Here’s some coverage from The Hill. The legislation passed 249-169, with Rep. Nick J. Rahall, D-W.Va., joining the Republicans in voting for it. The National Mining Association issued a statement praising passage of the bill:
The House took responsible action today against a significant threat to jobs and the economy by requiring the administration to assess the true cost of two major rulemakings before imposing them on a fragile economy and a weak job market. We urge the Senate to promptly pass the TRAIN Act.
John Walke of the Natural Resources Defense Council has called the legislation “the worst air pollution bill ever to reach the House floor“:
… The bill’s lengthier minimum periods of delay (15 & 19 months) would result in up to 33,450 premature deaths. The real toll likely will be much higher since the legislation allows indefinite delays in these vital public health safeguards.

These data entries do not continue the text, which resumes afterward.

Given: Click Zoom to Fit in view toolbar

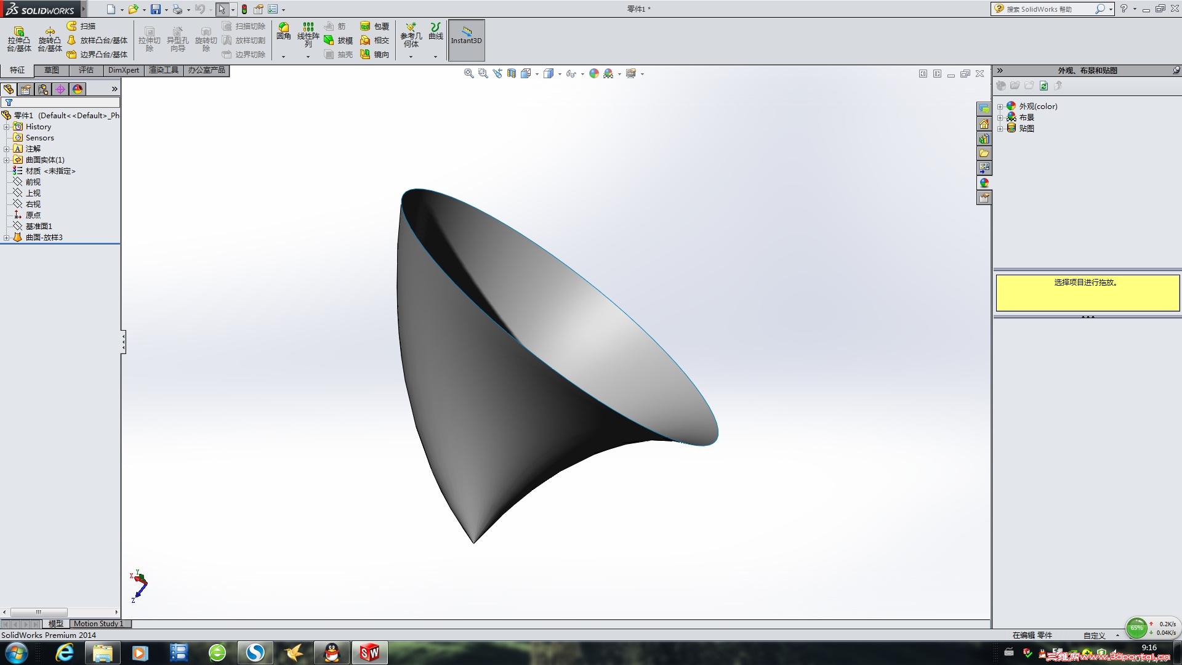Looking at the screenshot, I should pyautogui.click(x=468, y=73).
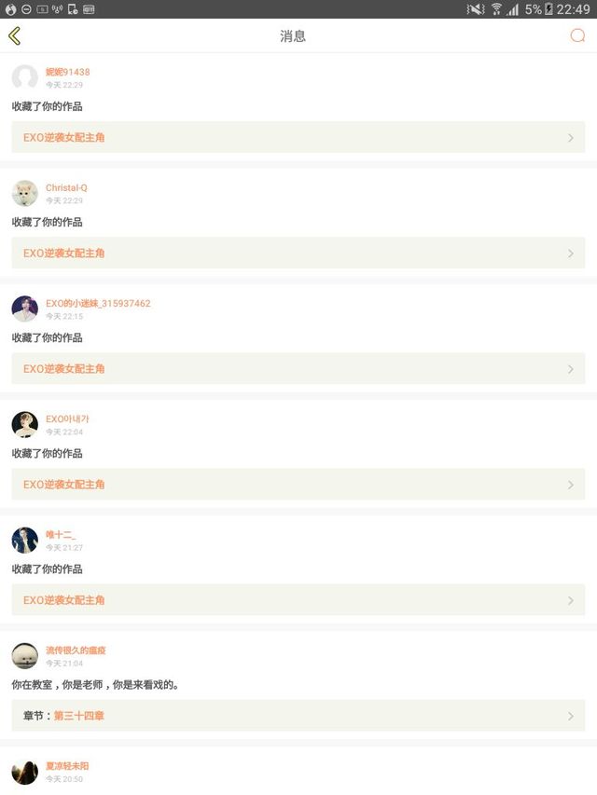Tap the avatar of 唯十二_
597x795 pixels.
tap(25, 540)
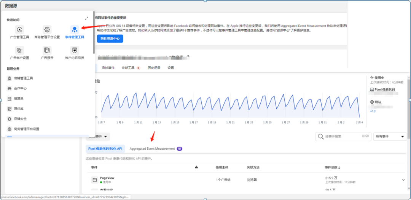This screenshot has height=200, width=411.
Task: Open the 历史记录 tab
Action: click(154, 68)
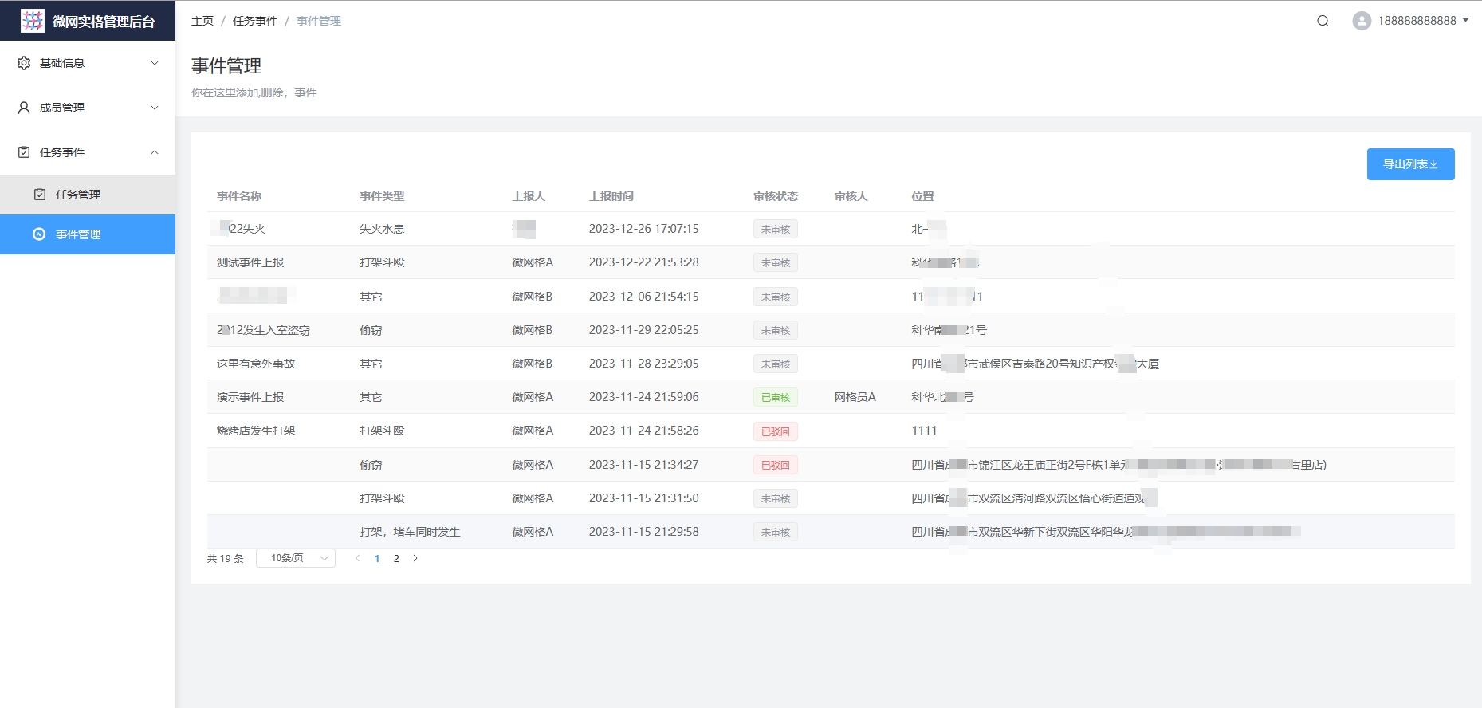The height and width of the screenshot is (708, 1482).
Task: Click the 成员管理 person icon
Action: pyautogui.click(x=24, y=108)
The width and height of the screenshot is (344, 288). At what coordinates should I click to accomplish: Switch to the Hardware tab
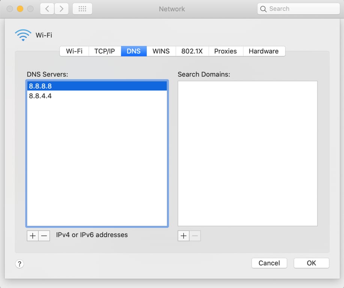pyautogui.click(x=264, y=51)
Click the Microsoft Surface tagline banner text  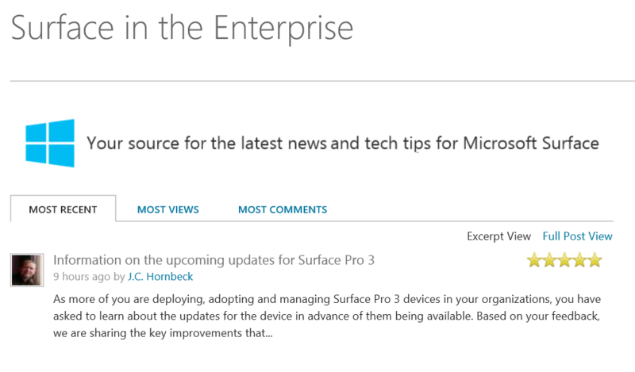[342, 144]
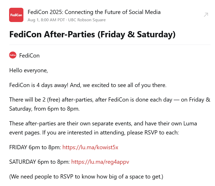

While the initial version of the TRAIN Act was bad, the version the House is scheduled to vote on this week is indefensible. It will sacrifice tens of thousands of lives, pollute the air we breathe, and expose our children, families, and communities to toxic air pollutants that cause illness and developmental disorders.
If you missed it previously, I wanted to be sure to pass on this great profile of Scott Howard, the brave Kentucky coal miner who continues to stand up for his rights to a safe workplace. Dave Jamieson wrote the story (and took the photo) for The Huffington Post:
Having worked in the mines for three decades, he’s been disciplined, fired, and otherwise branded a troublemaker for speaking out about unsafe conditions. His troubles have all sprung from the simple but rigid code that he works by: He refuses to do anything that he believes may endanger himself or his fellow miners. Under the relentless pressures to produce coal, upholding such a code comes with great personal risk.
“There’s no other miner like him in the United States,” says [Howard’s lawyer Tony] Oppegard, who’s been representing Appalachian miners against coal companies for more than 20 years. “He’s done things that no one else has done.”